Problem:
When the string "agent" is part of a line in the data below, report the whole line.

Task material:

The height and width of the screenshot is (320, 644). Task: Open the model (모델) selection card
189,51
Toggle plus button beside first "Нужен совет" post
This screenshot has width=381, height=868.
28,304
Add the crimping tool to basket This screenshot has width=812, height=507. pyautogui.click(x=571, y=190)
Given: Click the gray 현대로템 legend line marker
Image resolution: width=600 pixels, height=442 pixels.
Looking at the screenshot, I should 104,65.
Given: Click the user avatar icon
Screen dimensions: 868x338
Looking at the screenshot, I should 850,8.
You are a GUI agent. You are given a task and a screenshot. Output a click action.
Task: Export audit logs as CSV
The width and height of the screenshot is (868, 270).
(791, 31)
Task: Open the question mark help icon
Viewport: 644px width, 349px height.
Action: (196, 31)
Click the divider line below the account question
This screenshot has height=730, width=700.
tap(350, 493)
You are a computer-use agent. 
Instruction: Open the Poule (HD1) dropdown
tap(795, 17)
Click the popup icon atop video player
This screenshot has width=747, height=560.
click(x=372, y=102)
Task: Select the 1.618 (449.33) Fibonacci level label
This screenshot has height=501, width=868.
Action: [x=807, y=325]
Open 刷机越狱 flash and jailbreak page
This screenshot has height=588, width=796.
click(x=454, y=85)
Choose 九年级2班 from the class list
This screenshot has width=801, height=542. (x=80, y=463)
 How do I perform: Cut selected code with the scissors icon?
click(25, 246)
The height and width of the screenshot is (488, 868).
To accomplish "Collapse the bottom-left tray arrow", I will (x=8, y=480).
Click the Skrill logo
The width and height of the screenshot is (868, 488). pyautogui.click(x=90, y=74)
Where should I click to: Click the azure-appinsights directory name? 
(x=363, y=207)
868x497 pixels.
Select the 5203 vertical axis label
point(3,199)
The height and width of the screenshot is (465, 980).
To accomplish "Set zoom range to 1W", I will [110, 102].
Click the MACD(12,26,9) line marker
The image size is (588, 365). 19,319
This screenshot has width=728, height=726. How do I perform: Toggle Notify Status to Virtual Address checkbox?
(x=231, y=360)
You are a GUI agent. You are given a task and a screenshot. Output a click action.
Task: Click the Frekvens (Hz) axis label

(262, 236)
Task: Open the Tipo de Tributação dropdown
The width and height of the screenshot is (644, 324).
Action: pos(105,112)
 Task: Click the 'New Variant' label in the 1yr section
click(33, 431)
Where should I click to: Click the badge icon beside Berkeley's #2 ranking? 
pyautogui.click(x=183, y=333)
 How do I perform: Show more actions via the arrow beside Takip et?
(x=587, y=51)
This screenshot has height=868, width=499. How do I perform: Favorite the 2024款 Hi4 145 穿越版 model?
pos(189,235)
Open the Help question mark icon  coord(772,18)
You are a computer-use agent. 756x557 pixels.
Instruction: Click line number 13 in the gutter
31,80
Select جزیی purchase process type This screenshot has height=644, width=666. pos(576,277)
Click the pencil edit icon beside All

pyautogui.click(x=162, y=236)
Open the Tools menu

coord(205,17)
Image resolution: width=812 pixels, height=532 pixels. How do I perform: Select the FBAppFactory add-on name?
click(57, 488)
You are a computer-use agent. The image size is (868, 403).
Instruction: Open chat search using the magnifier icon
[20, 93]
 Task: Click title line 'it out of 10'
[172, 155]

Solution for this problem:
You are a GUI agent. You are given a task and a screenshot. Output a click action.
You are a computer-use agent. 
You are a GUI agent. You are given a task and a screenshot. Output a click action.
You are a computer-use agent. 756x557 pixels.
You are a computer-use agent. The image size is (868, 403).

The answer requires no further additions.